Work to complete: Pull out every line of the listing below where "heading" appears.

───── Records

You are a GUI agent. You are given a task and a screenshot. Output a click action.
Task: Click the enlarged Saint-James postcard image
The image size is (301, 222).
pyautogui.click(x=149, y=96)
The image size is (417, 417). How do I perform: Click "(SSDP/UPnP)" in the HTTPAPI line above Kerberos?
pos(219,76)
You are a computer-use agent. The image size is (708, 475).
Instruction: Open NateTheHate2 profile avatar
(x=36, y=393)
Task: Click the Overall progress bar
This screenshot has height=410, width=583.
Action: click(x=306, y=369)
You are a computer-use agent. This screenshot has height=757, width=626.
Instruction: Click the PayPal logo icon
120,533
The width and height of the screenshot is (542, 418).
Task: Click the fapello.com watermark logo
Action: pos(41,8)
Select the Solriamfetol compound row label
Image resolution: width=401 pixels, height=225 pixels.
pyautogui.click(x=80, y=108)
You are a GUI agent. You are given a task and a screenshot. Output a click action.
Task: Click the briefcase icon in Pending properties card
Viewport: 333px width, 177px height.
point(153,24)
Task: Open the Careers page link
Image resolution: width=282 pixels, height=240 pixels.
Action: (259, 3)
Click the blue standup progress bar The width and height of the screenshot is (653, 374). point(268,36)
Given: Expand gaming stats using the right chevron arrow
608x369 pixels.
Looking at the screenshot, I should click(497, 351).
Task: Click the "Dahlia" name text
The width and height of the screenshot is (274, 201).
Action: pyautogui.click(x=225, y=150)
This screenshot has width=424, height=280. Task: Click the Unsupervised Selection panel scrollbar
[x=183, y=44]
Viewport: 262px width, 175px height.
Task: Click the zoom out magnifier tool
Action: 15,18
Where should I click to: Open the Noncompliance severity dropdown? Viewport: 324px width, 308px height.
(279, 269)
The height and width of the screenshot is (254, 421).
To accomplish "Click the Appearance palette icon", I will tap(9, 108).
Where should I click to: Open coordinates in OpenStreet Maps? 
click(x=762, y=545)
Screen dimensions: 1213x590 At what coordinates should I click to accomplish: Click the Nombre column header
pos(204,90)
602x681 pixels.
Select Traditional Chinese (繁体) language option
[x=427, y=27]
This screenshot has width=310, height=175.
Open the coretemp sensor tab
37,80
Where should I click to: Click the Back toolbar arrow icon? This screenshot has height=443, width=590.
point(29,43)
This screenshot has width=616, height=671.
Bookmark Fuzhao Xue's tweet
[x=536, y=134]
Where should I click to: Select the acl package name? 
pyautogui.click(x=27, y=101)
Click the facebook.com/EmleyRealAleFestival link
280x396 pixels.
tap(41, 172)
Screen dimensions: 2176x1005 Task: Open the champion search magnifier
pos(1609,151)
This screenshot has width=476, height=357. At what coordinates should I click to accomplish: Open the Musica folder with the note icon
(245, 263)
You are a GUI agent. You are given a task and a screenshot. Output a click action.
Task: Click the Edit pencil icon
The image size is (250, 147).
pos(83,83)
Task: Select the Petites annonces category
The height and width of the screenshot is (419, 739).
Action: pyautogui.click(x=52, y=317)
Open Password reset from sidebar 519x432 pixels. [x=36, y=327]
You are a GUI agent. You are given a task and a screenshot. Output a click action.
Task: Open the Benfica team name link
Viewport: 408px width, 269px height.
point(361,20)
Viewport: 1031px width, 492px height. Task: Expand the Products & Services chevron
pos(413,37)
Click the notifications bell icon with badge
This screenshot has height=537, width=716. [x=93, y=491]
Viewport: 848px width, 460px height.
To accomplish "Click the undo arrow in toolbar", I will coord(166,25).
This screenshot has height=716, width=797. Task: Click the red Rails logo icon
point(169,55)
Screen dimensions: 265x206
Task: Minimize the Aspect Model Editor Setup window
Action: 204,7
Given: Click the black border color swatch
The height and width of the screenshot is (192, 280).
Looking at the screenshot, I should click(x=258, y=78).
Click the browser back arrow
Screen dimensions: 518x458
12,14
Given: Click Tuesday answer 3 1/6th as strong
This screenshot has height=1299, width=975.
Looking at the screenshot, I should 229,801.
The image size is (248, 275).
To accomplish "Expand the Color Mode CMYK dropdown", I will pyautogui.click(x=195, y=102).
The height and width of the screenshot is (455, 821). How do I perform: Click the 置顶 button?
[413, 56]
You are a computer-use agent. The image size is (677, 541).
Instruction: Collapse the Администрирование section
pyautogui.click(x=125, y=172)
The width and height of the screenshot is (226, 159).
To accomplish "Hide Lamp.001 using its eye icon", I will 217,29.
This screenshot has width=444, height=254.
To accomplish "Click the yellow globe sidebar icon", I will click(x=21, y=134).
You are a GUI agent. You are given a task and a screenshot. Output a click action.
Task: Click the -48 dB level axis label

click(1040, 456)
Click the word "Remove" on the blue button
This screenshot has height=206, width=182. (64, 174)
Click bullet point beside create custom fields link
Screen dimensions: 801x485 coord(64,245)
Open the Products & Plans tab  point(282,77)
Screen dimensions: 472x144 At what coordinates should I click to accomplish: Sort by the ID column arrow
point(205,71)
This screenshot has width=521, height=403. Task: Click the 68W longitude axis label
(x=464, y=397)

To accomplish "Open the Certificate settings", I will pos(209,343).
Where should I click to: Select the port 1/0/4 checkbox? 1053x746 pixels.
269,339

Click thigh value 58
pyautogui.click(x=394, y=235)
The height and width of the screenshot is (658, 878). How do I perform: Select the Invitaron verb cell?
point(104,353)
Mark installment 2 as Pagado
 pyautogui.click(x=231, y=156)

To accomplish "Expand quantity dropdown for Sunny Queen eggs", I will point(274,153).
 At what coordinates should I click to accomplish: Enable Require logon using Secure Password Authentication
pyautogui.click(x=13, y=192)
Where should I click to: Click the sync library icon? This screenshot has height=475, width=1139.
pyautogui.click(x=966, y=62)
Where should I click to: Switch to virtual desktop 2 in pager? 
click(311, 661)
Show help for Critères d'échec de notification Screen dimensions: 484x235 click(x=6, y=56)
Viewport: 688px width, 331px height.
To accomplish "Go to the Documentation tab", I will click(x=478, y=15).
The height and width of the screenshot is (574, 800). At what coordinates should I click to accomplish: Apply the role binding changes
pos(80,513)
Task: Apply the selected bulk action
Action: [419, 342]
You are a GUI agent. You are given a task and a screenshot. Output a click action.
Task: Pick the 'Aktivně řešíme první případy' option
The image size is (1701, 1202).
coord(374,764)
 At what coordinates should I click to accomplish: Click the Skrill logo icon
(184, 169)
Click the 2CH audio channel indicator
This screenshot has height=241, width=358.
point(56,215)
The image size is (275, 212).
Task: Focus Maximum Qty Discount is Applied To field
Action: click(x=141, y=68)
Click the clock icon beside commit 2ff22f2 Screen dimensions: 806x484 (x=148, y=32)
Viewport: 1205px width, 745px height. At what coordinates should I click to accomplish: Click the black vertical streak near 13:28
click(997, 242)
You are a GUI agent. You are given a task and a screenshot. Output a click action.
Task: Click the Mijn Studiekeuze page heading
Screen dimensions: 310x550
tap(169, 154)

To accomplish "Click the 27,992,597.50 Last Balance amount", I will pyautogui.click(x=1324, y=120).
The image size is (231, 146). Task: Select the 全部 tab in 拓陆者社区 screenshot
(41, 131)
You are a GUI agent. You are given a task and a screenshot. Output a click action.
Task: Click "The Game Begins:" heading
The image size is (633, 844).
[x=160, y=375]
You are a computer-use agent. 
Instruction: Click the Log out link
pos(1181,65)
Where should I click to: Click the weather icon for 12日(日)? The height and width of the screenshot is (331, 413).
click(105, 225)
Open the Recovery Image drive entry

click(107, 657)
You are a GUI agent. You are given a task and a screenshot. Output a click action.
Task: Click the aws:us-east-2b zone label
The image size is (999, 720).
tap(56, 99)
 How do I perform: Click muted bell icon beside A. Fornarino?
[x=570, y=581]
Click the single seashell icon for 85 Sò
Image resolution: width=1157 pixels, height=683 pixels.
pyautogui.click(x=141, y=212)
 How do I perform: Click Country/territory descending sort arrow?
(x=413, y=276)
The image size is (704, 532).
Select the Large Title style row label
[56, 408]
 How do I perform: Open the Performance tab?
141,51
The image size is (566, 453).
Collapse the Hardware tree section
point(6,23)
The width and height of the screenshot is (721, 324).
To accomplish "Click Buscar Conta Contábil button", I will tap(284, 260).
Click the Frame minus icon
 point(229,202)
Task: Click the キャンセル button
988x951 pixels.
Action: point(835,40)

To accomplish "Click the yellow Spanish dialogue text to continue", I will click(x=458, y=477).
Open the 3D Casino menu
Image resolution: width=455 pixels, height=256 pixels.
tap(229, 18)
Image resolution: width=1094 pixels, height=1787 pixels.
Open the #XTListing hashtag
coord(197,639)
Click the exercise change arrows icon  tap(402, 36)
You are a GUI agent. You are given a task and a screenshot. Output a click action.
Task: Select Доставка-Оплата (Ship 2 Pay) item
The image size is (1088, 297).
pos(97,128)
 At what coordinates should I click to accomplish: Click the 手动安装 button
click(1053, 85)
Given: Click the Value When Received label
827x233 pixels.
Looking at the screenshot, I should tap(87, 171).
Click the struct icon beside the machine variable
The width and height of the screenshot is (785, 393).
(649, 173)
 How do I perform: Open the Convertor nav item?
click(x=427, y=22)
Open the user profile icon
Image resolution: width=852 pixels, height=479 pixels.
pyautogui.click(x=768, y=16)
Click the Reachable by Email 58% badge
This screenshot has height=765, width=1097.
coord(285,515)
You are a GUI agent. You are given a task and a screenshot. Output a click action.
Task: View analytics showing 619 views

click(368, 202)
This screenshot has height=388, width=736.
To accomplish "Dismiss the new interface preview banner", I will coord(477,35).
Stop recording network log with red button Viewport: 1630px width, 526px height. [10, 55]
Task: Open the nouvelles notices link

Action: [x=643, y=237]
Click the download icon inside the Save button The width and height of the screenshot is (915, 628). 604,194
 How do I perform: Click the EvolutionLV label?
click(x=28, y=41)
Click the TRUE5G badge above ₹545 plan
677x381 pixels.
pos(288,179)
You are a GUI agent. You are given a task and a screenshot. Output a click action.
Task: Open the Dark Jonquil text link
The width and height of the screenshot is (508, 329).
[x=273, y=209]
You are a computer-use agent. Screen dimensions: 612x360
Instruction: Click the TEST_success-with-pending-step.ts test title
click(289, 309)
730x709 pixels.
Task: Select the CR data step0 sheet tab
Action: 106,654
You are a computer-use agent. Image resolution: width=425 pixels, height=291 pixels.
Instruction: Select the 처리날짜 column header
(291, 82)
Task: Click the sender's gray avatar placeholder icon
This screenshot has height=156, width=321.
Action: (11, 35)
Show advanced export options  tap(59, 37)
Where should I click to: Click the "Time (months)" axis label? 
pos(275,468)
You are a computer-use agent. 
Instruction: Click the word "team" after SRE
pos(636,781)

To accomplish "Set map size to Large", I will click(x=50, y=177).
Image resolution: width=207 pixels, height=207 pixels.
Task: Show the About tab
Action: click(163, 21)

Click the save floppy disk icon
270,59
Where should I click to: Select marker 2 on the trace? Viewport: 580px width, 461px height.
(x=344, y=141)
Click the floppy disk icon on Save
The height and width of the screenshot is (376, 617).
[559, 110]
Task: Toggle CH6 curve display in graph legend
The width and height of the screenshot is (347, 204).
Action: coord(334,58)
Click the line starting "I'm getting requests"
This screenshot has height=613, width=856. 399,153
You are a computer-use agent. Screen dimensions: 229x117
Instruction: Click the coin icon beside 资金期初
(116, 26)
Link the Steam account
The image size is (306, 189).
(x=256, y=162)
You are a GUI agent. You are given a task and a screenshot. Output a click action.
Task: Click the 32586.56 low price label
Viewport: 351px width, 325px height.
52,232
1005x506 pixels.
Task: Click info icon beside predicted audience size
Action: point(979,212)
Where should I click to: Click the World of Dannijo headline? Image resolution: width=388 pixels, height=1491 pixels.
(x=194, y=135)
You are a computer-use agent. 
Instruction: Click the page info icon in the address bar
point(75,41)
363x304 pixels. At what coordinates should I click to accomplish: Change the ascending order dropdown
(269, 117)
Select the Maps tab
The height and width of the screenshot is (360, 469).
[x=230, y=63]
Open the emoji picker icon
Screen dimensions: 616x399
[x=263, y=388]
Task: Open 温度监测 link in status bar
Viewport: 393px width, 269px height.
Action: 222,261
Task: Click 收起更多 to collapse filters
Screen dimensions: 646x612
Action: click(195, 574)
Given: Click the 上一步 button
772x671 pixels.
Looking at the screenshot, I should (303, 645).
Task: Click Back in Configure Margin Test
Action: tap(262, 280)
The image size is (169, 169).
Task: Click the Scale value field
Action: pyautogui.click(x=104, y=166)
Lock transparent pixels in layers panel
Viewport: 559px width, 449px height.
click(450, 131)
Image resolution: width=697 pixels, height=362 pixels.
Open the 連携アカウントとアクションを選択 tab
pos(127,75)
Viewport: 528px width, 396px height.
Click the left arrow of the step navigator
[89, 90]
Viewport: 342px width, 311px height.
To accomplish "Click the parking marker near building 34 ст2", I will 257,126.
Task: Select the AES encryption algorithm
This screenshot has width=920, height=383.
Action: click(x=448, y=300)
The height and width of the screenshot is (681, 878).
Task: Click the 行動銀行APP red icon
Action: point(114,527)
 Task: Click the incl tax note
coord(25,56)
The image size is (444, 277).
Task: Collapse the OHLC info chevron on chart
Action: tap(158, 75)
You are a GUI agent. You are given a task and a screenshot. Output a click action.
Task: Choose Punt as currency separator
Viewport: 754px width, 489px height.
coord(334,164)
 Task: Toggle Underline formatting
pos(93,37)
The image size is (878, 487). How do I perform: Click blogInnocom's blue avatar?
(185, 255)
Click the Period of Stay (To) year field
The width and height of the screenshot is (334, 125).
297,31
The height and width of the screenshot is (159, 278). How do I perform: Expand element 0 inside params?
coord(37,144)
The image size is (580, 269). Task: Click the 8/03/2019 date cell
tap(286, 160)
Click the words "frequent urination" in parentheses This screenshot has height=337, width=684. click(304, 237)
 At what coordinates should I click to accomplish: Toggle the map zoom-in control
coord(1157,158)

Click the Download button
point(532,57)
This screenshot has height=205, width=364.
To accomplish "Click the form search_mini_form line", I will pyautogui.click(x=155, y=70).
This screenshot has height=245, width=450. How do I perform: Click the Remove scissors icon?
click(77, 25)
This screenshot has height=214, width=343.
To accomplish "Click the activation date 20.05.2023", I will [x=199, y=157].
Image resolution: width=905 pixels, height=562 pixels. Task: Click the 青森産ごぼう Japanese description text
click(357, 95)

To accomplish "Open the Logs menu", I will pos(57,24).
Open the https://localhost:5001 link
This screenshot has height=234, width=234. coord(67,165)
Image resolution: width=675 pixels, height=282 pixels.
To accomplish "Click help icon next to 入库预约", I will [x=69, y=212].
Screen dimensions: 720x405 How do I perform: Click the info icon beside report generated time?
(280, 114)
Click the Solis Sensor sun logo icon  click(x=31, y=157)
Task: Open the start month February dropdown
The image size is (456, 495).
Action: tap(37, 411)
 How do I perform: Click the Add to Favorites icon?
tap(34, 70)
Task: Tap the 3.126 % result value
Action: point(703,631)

──────────

Task answer:
Task: Click the Mijn Studiekeuze page heading
Task: Click "The Game Begins:" heading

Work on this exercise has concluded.